▶ Exercise
Your answer is to be the exact text of the lines from the one containing "This screenshot has height=362, width=644." through the final line of the entries, restated in full, with pictures omitted.

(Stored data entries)
# # # #

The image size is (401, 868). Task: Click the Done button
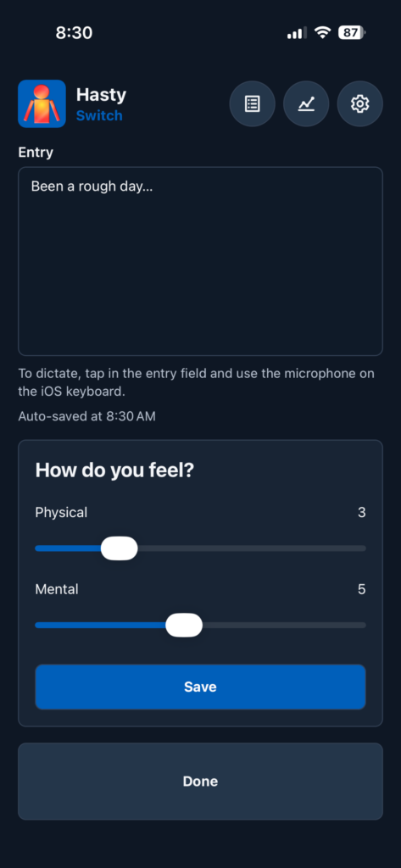[x=200, y=781]
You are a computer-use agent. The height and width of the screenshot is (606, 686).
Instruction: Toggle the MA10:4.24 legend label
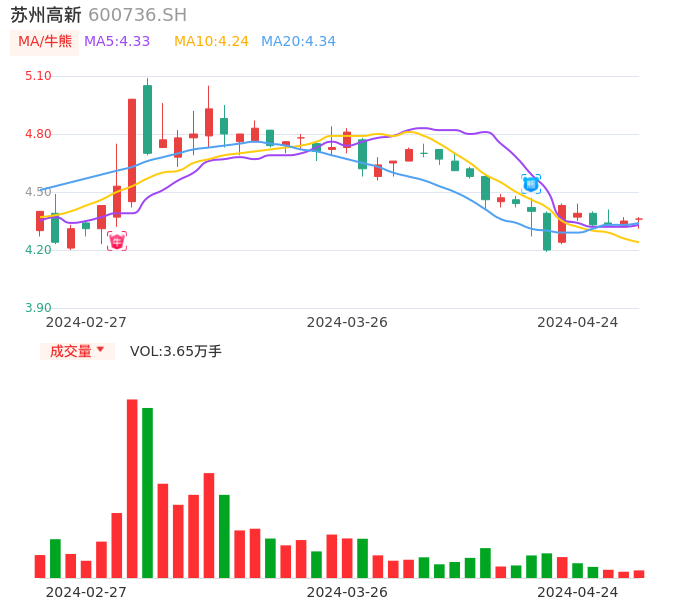click(x=211, y=42)
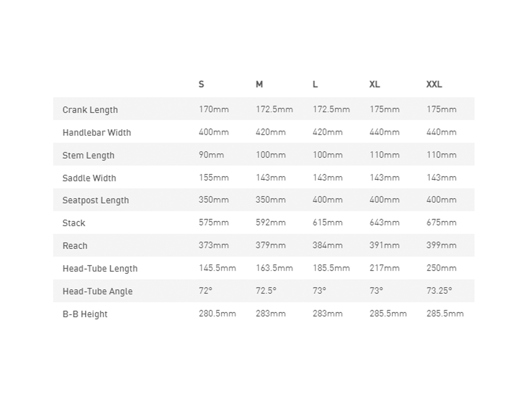Select the 155mm saddle width value
Screen dimensions: 532x399
pos(214,178)
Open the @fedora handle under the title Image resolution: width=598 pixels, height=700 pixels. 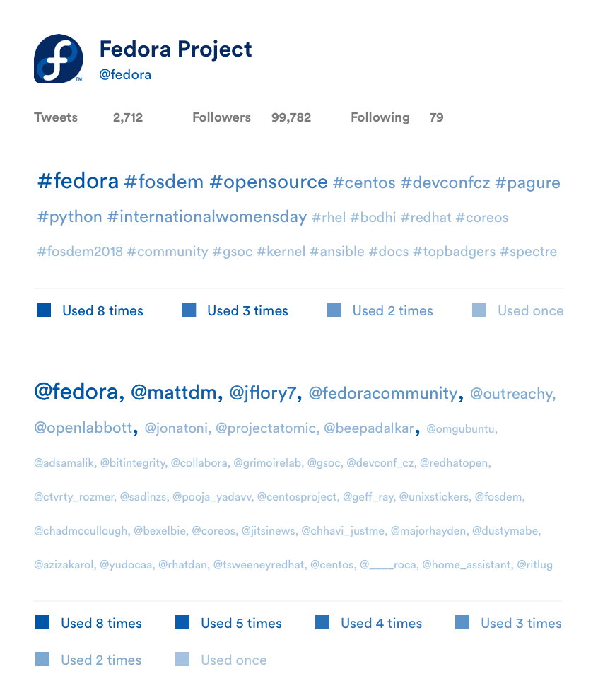coord(125,74)
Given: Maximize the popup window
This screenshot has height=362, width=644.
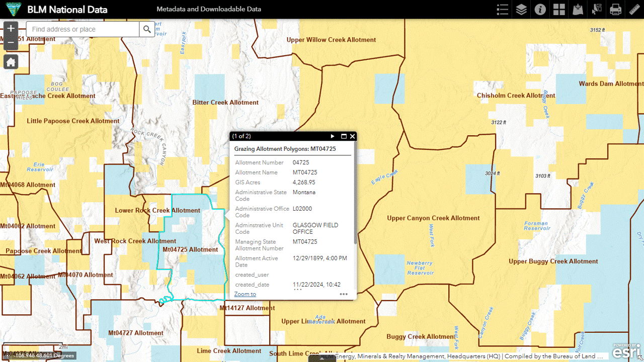Looking at the screenshot, I should point(344,136).
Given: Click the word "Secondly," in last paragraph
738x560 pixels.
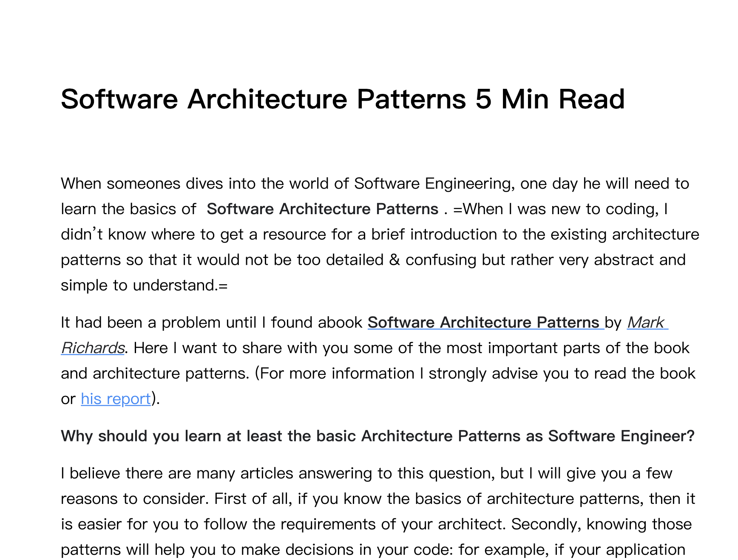Looking at the screenshot, I should [546, 524].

# # # #

▶ Finished exercise
This screenshot has height=362, width=644.
Looking at the screenshot, I should point(344,136).
Given: Click the word "Secondly," in last paragraph
738x560 pixels.
Looking at the screenshot, I should [546, 524].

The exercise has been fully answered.